Testo dato:
%%
C’è una frase molto bella attribuita allo scrittore Thomas Bernhard che dice: “mia madre mi diceva sempre che ero più figlio dell’ambiente circostante che figlio suo”. Probabilmente l’intellettuale austriaco si riferiva agli anni ’30, ossia quelli della sua infanzia ma al giorno d’oggi questa citazione non può che essere aumentata ancora di più di significato. 

L’ambiente una volta era la strada dove si giocava con gli amici ora è cambiato. I parchi esistono vero, ma la loro esistenza è sempre meno considerata dai giovani. Ora c’è l’ambiente digitale. Più figlio dell’ambiente circostante che figlio suo, implica come il ragazzo impari da tutto ciò che incontra nel percorso. Dai 12 anni il ragazzo passa da una comunicazione verticale con i genitori a una comunicazione orizzontale con i propri amici, per poi riprendere a dialogare con la famiglia intorno ai vent’anni. Ecco che arrivare ad aver già educato il proprio figlio prima dell’adolescenza è necessario. Si potrà dire che è banale, ma guardandoci in giro abbiamo visto come l’educazione al digitale sia molto poco presente. Gli smartphone hanno anzi sostituito i genitori, complice anche la sempre meno mancanza di tempo da trascorrere con i figli causa lavoro spesso ai figli piccoli gli si dà il tablet per “tenerlo buono”.
%%
Dati forniti:
%%
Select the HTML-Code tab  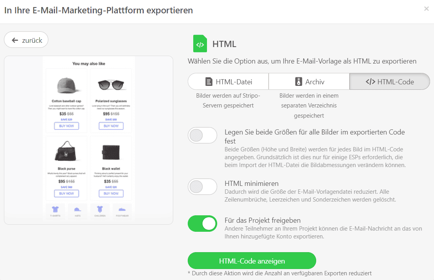pos(389,81)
%%
Consegna:
Cambia "infanzia" in "giovinezza" nel passo del testo che va da "C’è una frase" a "più di significato.", poi trascrivi il passo così modificato. I dati non servono per svolgere questo esercizio.

Soluzione:
C’è una frase molto bella attribuita allo scrittore Thomas Bernhard che dice: “mia madre mi diceva sempre che ero più figlio dell’ambiente circostante che figlio suo”. Probabilmente l’intellettuale austriaco si riferiva agli anni ’30, ossia quelli della sua giovinezza ma al giorno d’oggi questa citazione non può che essere aumentata ancora di più di significato.